= Problem to solve =
Copy the data lines verbatim, starting at the line that contains "Viewport: 1168px width, 882px" and ending at the line that contains "Looking at the screenshot, I should click(147, 198).", with both of those lines included.

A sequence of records
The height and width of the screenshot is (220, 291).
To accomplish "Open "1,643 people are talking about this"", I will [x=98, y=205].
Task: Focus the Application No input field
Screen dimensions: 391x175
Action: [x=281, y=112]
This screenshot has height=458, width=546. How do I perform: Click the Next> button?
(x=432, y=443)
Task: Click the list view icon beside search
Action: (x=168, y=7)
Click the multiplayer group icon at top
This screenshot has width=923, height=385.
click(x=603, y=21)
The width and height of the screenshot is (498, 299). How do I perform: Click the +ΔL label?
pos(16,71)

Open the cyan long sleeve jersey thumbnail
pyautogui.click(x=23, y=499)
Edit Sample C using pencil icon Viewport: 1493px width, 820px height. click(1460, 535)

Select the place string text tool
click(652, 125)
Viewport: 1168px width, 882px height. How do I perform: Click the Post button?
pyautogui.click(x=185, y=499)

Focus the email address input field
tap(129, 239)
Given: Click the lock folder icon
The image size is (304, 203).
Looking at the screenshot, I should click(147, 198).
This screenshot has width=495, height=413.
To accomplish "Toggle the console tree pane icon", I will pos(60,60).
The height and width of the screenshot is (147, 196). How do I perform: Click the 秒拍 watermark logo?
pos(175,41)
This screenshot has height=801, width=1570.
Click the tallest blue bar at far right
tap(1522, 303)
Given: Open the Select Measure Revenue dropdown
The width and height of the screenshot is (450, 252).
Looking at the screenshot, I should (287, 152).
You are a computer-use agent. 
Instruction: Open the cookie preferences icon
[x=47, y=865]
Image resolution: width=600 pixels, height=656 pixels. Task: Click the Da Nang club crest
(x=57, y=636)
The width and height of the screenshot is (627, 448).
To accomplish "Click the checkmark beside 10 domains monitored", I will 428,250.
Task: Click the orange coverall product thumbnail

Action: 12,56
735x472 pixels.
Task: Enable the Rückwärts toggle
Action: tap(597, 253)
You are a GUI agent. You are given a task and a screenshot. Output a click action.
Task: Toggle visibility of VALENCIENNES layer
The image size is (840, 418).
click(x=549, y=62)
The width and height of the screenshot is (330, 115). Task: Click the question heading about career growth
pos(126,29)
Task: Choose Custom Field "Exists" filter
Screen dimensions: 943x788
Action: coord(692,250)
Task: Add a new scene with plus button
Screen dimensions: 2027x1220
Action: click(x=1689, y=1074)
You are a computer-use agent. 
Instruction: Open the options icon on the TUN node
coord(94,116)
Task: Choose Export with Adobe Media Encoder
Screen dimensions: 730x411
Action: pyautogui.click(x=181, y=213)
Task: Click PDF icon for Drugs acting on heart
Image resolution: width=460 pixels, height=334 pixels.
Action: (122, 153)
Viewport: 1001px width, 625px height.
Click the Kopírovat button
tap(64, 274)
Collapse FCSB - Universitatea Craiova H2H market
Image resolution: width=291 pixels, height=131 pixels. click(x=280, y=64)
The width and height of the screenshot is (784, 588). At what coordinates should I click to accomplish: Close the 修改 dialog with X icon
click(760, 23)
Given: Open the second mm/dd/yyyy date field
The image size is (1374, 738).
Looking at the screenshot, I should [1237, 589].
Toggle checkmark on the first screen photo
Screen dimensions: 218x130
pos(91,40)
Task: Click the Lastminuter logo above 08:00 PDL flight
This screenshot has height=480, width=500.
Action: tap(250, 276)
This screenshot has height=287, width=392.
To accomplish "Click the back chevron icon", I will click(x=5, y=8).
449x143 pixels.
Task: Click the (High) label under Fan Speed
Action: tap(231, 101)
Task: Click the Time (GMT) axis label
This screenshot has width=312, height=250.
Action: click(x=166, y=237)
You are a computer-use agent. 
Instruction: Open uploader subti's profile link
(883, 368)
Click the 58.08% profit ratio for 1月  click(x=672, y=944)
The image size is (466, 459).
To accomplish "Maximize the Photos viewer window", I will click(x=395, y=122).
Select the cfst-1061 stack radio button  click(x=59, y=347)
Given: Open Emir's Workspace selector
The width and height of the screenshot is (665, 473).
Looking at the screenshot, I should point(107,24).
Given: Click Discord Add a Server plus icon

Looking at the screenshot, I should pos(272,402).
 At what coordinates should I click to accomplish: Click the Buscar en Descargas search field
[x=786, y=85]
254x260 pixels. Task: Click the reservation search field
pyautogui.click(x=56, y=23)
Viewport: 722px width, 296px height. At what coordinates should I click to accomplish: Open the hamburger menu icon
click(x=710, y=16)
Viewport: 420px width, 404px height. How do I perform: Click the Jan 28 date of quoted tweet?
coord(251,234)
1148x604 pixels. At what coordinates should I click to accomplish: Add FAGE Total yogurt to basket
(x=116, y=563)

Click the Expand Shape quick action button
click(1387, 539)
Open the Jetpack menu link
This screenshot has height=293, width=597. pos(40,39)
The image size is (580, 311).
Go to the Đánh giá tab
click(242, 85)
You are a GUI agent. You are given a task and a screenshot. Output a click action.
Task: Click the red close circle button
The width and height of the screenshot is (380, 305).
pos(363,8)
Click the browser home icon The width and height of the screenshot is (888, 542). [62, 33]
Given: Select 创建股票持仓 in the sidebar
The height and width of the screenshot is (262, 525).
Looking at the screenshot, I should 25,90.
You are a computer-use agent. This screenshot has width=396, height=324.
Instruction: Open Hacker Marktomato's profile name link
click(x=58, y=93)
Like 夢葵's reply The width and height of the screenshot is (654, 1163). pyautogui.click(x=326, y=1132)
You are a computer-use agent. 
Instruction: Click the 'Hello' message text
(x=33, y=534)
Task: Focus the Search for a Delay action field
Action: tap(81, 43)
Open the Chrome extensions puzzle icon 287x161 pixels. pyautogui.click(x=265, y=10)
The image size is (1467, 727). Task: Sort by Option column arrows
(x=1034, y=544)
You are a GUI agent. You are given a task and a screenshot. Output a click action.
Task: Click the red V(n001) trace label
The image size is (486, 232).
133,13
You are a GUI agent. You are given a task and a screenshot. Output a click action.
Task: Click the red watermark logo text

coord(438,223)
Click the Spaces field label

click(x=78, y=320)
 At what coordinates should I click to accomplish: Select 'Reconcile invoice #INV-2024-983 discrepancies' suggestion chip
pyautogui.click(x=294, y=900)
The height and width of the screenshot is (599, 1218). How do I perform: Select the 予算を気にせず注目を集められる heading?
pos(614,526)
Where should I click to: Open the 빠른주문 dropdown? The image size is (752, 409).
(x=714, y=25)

= Full solution =
Viewport: 1168px width, 882px height. How do I perform: Click the Post button?
pyautogui.click(x=185, y=499)

Focus the email address input field
tap(129, 239)
Given: Click the lock folder icon
The image size is (304, 203).
Looking at the screenshot, I should click(147, 198).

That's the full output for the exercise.